Multiplying every element of one array by every element of another array and sort the new very large array

Question

Disclaimer This is an exercise of my course, not from an on going contest.

Problem description

The problem description is very straight forward:

You are given two arrays, A and B, containing n and m elements, correspondingly. The numbers which you need to sort are Ai*Bj , for 1 <= i <= n and 1 <= j <= m. In simple words, every element of the first array should be multipled by every element of the second array.

Let C be a result of this sorting, being a non-decreasing sequence of element. Print the sum of every tenth element of this sequence, that is, C1 + C11 + C21 + ... .

1 <= n,m <= 6000

1 <= Ai,Bj <= 40000

Memory limit: 512MB

Time limit: 2 seconds

My solution so far

First I use Java, using Arrays.sort, given the largest n,m. We will need to sort an array with size of 36000000. Then go through every tenth element in the array to get the sum. This passes 23 test cases, and the rest got TLE.
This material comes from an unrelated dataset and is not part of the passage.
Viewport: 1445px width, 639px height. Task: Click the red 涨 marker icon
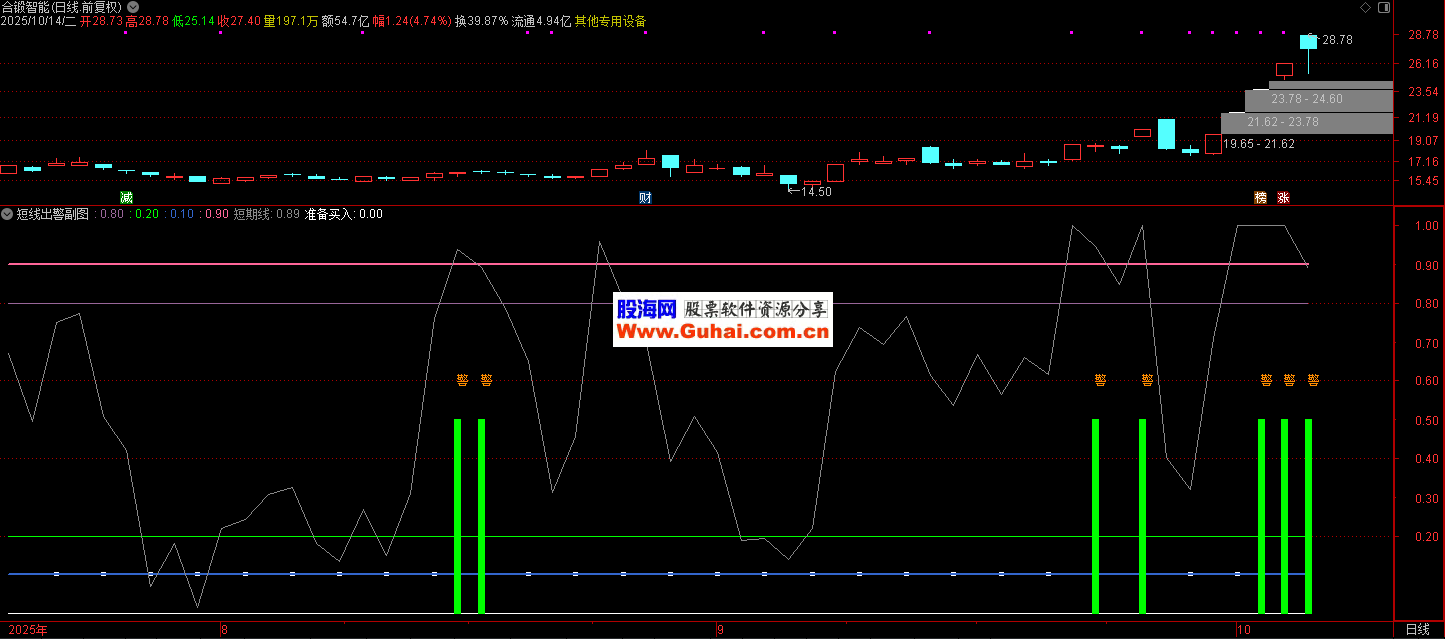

Then I switch to C++, also use the builtin sort method, and the result is just a little bit better, passes 29 test cases.

My observation

Given this input

4 4
7 1 4 9
2 7 8 11

If we sort two array A and B first then multiply them together, we got

2 8 14 18 7 28 49 63 8 32 56 72 11 44 77 99

which is an array with m sorted subarrays. But I couldn't think of any good solution to merge all of these sorted subarray in O(mn) or somewhere around that. Or we need to look at the problem from a different angle, is there any special properties involve with multiplying every elements of two array together?

Update 1: - using MinHeap - not fast enough. [TLE]

Update 2: - using k ways merge - still not fast enough. [TLE]

Update 3: - I forgot to mention about the range of elements in A and B so I've just updated it.

Update 4: - Radix sort base 256 [Accepted]

Conclusion

Through out this problem, I know more about sorting in general and some useful information of sorting with libraries in Java and C++.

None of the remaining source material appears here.